Long before the silver screen showed the face of Mary Pickford to millions of Americans, Annie Oakley, born as Phoebe Anne Oakley Moses on August 13, 1860, had won the right to the title of “America’s Sweetheart.” Having grown up learning to shoot game to help support her family, Annie won first prize and met Frank Butler at a shooting match when she was fifteen years old. He convinced her to change her name to Annie Oakley and became her husband, manager, and number-one fan for the next fifty years.
Annie quickly gained worldwide fame as an incredible crack shot, and could amaze audiences at her uncanny accuracy with nearly any rifle or pistol, whether aiming at stationary objects or shooting fast-flying targets from the cockpit of a moving airplane.
In August 1903, when she was well known as a champion shot in Buffalo Bill’s Wild West Show, Oakley became a target of defamation by a reporter for a newspaper owned by media magnate William Randolph Hearst.
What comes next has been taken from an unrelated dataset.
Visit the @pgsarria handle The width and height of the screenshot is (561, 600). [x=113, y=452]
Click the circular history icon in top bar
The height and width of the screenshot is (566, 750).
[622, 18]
The libelous story alleged that the famous sure shot had been arrested for stealing and buying drugs. Annie sent a telegram denying the claim and asked the story to be retracted. Hearst refused and the story was then published in all his newspapers. Miss Oakley responded with a libel suit and spent seven years in court fighting the well-known businessman.
During the long, drawn-out legal battle, Annie was struggling with health issues. Despite these trials she poured her energy into advocating for the US military, encouraging women to engage in sport shooting, and supporting orphans.